▸ Data records:
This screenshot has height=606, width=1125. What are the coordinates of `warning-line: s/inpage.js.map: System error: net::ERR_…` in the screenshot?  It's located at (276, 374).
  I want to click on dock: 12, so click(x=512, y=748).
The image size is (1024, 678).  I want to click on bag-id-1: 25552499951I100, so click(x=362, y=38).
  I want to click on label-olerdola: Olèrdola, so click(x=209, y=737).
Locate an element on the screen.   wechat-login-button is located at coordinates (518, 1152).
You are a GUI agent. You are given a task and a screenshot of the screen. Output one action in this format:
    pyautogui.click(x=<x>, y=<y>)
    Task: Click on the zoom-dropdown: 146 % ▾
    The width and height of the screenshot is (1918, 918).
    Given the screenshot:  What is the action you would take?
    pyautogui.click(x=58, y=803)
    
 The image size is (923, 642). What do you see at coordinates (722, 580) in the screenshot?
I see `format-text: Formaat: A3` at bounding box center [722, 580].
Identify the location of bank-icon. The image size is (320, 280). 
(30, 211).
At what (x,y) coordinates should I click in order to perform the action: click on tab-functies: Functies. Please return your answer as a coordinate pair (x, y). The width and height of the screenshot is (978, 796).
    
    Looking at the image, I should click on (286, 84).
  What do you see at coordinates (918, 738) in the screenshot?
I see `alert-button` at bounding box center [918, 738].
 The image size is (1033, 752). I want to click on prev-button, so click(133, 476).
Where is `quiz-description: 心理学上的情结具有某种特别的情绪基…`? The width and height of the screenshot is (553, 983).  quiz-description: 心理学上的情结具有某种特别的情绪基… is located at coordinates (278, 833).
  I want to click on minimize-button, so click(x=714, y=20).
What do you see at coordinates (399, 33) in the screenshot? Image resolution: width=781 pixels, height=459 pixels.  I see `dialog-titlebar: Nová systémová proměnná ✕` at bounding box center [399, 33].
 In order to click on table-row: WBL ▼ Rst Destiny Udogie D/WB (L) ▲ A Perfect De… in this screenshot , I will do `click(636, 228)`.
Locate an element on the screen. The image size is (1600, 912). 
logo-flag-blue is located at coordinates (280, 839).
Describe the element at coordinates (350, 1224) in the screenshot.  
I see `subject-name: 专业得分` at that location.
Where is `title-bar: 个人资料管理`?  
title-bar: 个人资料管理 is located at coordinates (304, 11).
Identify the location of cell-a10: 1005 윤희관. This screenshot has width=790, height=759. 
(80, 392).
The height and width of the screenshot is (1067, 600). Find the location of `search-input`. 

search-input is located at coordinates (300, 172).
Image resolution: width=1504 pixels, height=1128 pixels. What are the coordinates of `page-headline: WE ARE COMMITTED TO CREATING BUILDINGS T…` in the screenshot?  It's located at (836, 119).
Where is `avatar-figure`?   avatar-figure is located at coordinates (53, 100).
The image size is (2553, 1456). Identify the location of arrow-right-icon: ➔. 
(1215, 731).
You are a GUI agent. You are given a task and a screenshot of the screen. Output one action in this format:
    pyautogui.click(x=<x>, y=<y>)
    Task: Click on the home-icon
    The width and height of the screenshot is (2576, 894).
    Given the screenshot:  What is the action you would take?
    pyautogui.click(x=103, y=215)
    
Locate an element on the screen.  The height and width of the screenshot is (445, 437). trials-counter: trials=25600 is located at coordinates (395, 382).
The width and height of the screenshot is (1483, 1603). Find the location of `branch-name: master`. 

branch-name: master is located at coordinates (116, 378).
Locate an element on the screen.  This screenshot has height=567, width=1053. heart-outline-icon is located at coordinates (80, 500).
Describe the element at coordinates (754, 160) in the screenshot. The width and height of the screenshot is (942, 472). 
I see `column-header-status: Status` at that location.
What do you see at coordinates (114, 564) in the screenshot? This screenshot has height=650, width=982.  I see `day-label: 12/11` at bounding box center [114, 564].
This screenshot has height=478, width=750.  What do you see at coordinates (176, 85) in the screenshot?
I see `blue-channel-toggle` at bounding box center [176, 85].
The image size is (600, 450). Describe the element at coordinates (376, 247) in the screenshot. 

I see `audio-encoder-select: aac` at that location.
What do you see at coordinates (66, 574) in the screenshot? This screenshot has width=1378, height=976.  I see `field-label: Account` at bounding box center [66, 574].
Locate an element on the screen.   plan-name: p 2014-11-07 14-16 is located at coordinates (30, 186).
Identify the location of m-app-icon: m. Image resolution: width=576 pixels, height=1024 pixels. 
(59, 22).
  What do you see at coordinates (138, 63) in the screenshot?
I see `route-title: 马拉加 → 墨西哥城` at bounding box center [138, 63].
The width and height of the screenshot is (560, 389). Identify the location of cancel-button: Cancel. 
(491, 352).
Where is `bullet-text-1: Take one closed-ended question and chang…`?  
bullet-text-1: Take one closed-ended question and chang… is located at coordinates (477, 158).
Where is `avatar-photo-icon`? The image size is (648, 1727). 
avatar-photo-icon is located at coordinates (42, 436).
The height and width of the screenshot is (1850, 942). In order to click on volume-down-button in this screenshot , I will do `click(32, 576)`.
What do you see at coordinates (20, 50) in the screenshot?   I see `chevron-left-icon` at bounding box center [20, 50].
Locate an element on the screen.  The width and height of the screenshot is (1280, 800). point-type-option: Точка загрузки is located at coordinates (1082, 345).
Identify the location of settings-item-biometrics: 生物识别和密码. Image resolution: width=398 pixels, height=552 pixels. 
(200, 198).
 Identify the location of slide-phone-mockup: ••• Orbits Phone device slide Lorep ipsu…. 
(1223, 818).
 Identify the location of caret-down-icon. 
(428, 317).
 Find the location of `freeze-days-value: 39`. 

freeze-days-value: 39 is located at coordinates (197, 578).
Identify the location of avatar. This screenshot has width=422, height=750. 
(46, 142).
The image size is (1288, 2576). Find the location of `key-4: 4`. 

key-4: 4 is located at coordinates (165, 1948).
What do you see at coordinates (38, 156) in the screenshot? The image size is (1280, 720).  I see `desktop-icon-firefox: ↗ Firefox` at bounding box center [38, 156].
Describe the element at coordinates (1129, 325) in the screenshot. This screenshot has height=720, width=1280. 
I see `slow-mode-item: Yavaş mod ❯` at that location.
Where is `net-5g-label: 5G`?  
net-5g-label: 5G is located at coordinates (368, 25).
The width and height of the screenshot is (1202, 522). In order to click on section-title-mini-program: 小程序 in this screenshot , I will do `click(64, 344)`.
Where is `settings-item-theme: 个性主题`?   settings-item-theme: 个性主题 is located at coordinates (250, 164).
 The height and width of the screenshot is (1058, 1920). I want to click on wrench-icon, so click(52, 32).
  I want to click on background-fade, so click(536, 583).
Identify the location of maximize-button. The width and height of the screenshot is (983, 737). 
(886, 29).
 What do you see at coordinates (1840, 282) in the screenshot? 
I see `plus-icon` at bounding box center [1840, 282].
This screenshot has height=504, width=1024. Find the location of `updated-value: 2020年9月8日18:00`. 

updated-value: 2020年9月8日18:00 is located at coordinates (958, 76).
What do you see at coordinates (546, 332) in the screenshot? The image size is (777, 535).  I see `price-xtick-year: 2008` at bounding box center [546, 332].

▸ What the task requires:
Copy the records above verbatim, starting at the line containing "The image size is (2553, 1456)." and ending after the line containing "center [176, 85].".

▸ Answer space:
The image size is (2553, 1456). Identify the location of arrow-right-icon: ➔. 
(1215, 731).
You are a GUI agent. You are given a task and a screenshot of the screen. Output one action in this format:
    pyautogui.click(x=<x>, y=<y>)
    Task: Click on the home-icon
    The width and height of the screenshot is (2576, 894).
    Given the screenshot:  What is the action you would take?
    pyautogui.click(x=103, y=215)
    
Locate an element on the screen.  The height and width of the screenshot is (445, 437). trials-counter: trials=25600 is located at coordinates (395, 382).
The width and height of the screenshot is (1483, 1603). Find the location of `branch-name: master`. 

branch-name: master is located at coordinates (116, 378).
Locate an element on the screen.  This screenshot has height=567, width=1053. heart-outline-icon is located at coordinates (80, 500).
Describe the element at coordinates (754, 160) in the screenshot. The width and height of the screenshot is (942, 472). 
I see `column-header-status: Status` at that location.
What do you see at coordinates (114, 564) in the screenshot? This screenshot has height=650, width=982.  I see `day-label: 12/11` at bounding box center [114, 564].
This screenshot has height=478, width=750.  What do you see at coordinates (176, 85) in the screenshot?
I see `blue-channel-toggle` at bounding box center [176, 85].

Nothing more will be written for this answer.